● **Assignment**:
Could you return, exactly as written, every line from the one containing "The height and" through the last line of the entries below, leaving out the pictures?

● **Dataset records**:
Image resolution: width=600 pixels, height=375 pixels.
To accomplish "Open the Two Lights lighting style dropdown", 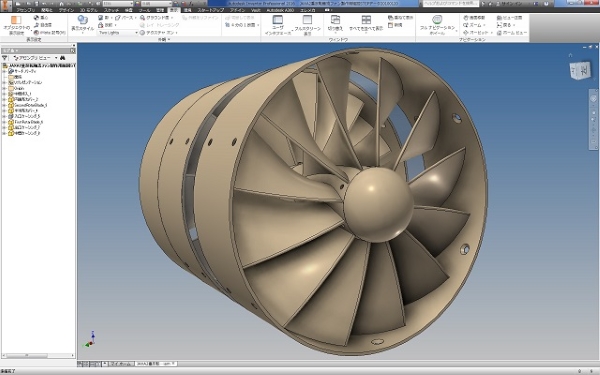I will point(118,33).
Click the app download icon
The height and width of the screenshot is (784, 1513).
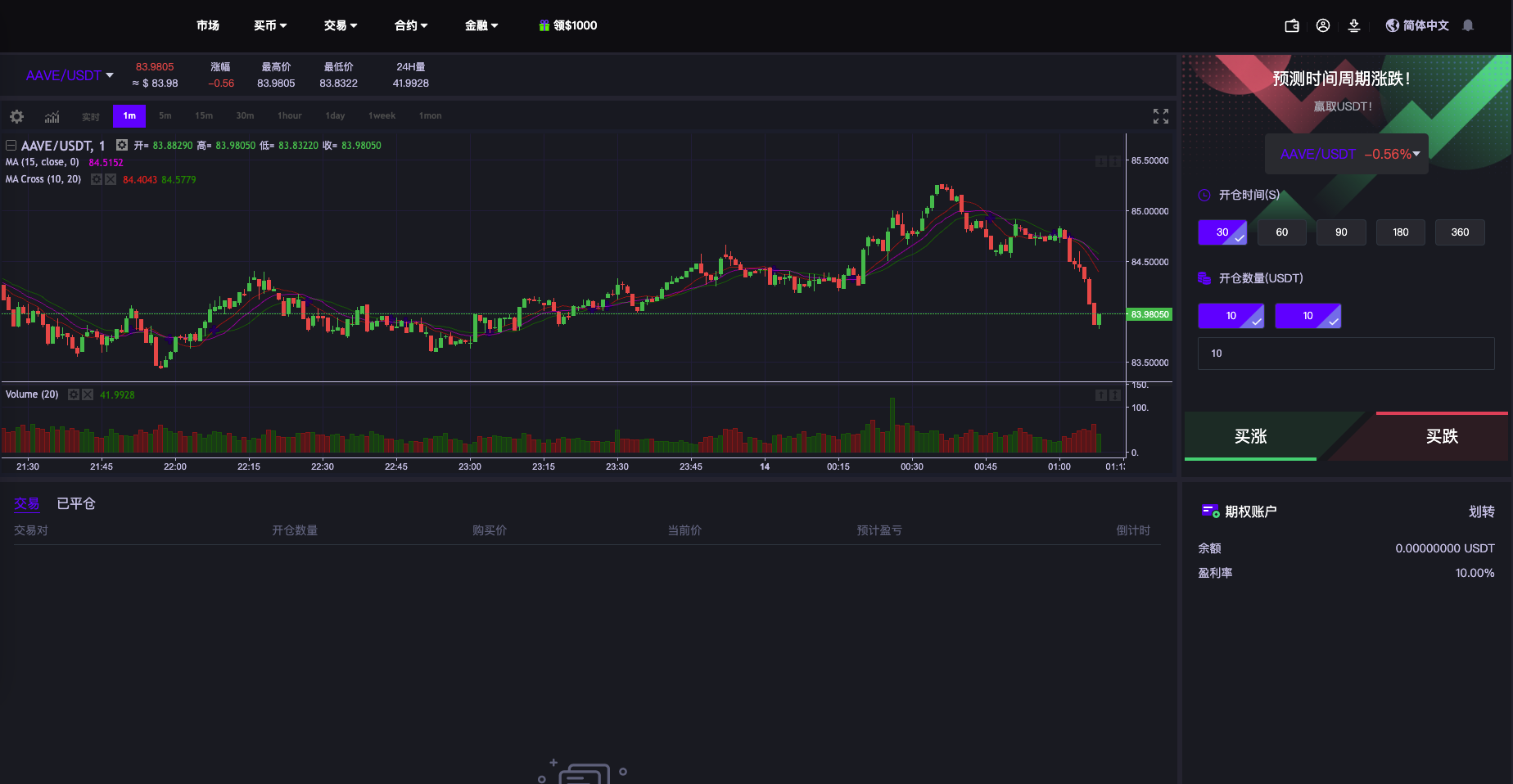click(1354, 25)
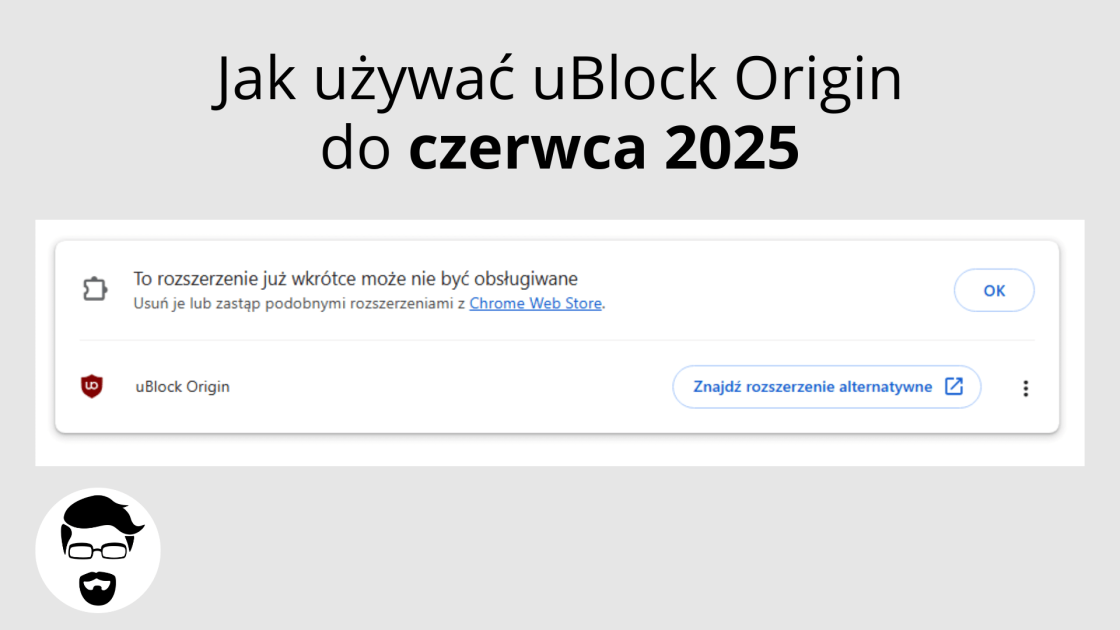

● **Answer for the task**:
The height and width of the screenshot is (784, 1513).
click(1354, 25)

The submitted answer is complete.